HPLC analysis was carried out using an Agilent 1200 Series Quaternary system (Agilent Technologies, Inc., Santa Clara, CA), with the diode array detector set at λ = 229 nm, using a Luna C18, 5 µm, 250 × 4.6 mm guard column (Phenomenex, Torrence, CA) set at 30 °C. 50 µL of eluent was injected and separated on the column with the following flow rates and gradients: 0–2 min. gradient 5–15% acetonitrile, 1 mL/min.; 2–20 min. gradient 15–47% acetonitrile, 1 mL/min.; 20–22 min. gradient 47–100% acetonitrile, 1 to 1.15 mL/min.; 22–26 min., 100% acetonitrile, gradient 1.15 to 1.3 mL / min.; 26–28 min., 100% acetonitrile, gradient 1.3 to 1.5 mL/min.; 28–35 min., 5% acetonitrile, 1 mL/min. GSL peaks were viewed in OpenLAB Chromatography Data System with rev. C.01.06 software and GBS was identified based on retention time. Concentration was determined using sinigrin as an external standard and previously published response factors [38].

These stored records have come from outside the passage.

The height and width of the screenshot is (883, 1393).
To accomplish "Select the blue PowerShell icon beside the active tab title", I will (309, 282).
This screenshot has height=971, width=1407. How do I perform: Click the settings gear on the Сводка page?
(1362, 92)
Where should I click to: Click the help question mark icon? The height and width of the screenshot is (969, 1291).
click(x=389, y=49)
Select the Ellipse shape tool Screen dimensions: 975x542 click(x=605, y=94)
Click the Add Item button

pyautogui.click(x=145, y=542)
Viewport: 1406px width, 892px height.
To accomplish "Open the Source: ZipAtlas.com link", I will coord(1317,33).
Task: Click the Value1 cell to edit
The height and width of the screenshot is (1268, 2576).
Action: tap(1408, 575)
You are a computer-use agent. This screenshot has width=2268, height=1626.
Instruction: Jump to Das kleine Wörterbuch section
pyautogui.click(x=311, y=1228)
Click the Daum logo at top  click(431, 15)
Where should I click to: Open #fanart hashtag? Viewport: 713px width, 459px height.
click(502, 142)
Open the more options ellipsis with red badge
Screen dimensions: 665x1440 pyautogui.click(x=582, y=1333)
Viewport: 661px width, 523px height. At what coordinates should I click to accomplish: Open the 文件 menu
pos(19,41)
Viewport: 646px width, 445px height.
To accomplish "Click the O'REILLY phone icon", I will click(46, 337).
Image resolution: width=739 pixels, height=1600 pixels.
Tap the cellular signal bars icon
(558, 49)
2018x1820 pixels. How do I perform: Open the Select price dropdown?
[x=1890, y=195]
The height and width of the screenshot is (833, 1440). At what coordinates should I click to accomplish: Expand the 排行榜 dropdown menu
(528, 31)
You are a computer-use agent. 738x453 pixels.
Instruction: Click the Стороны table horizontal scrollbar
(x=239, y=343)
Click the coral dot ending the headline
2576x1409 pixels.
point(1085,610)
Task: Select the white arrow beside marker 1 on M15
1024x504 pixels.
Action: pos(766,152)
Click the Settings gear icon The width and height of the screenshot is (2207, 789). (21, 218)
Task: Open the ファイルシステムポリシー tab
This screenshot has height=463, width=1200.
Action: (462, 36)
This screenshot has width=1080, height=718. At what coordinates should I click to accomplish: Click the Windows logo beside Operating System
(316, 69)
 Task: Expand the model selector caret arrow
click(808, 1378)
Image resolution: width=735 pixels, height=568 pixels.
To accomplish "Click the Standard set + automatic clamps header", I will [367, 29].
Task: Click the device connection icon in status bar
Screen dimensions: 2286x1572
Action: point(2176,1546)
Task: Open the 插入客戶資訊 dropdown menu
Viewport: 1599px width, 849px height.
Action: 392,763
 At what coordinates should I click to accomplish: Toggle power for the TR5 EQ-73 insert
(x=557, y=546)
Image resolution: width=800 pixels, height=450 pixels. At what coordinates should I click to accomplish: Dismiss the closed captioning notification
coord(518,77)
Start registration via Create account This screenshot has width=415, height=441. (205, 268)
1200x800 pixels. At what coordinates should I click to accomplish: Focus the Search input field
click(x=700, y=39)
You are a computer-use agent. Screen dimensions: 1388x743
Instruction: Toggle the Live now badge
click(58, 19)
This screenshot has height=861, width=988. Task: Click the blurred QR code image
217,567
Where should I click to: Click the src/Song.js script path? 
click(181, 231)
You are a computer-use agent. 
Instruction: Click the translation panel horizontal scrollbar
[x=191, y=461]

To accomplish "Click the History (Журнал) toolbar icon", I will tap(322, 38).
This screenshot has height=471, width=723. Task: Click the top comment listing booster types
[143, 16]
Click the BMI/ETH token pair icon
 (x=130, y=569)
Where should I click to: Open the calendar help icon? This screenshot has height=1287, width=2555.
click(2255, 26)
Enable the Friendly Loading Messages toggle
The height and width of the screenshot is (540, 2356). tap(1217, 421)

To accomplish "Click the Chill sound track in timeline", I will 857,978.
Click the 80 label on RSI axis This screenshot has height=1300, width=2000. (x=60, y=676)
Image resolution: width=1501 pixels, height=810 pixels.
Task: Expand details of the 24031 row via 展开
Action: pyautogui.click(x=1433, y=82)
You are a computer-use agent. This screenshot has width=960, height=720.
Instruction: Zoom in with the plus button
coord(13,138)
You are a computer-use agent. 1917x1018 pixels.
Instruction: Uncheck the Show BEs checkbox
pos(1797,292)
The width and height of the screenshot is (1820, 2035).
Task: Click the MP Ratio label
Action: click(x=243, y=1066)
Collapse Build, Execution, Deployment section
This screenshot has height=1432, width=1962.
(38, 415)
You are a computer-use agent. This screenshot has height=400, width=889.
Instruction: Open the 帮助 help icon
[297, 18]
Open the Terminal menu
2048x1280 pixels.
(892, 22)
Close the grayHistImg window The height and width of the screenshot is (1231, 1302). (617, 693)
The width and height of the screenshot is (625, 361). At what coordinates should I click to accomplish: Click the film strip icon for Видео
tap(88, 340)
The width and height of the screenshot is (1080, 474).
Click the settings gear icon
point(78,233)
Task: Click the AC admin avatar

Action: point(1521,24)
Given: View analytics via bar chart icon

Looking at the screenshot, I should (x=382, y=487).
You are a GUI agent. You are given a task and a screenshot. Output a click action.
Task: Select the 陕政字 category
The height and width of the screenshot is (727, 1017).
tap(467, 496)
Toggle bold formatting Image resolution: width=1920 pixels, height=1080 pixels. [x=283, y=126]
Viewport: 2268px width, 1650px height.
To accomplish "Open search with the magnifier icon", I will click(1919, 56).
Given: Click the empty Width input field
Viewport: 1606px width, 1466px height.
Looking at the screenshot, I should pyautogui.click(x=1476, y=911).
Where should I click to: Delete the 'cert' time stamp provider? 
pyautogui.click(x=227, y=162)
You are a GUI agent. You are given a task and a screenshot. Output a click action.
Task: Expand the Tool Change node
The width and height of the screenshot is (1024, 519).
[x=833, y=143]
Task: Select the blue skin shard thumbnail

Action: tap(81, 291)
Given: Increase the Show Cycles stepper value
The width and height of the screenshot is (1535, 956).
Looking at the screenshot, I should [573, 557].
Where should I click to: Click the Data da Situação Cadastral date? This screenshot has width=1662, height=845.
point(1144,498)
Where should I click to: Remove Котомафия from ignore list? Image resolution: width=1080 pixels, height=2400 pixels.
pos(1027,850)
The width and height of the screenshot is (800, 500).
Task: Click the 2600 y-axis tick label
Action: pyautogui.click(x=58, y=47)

Near-infrared reflectance spectroscopy (NIRS) analysis. Plant samples of 80 to 150 g were wrapped in aluminum foil, flash frozen in liquid nitrogen, placed on dry ice, and stored at -80° C (S-7805, Uline, Pleasant Prairie, WI) until lyophilization. Frozen samples were placed inside a 35 L VirTis 24Dx48 general purpose freeze dryer (SP Scientific, Stone Ridge, NY, USA) which was kept at -30° C for seven days, then after one week the temperature was raised to -20° C, 24 hours later it was raised again to -10° C, and 24 hours later the temperature was then allowed to slowly raise over 3 days until it achieved room temperature and samples were then removed. Freeze-dried samples of ~ 10 g were pre-ground in a 12-cup electric coffee grinder and further ground using a Retsch ZM200 (Retsch group, Haan, Germany) grinder with 35 mesh (0.5-mm particle size). Between grinding different samples, the mesh was removed and cleaned with a brush and pressurized air to avoid cross contamination. Samples were stored in small coin envelopes (S-14719, Uline, Pleasant Prairie, WI), packed with indicating silica gel desiccant packets (MiniPax absorbent packets, Sigma-Aldrich, Saint Louis, MO), and stored inside an airtight container with for up to two weeks prior to NIRS analysis.
Diffuse reflectance NIRS was applied using a diode array NIRS instrument (DA 7250 NIR Analyzer; Perten Instruments, Hägersten, Sweden). For each NIRS run, a 10-g sample of freeze-dried cabbage or Brussels sprout leaf tissue was placed in a 22-ml volume NIRS sample dish by pouring the powdered sample into the dish and using a straight edge to scrap off any extra sample so that the surface was consistent across all scans. Each sample was scanned twice, and the calibration model was developed using the average of the two. Scans were taken in the range from 950 to 1650 nm at an interval of 5 nm. Testing and training data sets were split using a stratified random sampling procedure to split the data into calibration (n = 68) and validation (n = 24) data sets. Calibration and validation were performed with R Statistical software version 3.2.4 [39] using the pls package [40]. An additional data file generated for chemometrics are included [Additional file 1].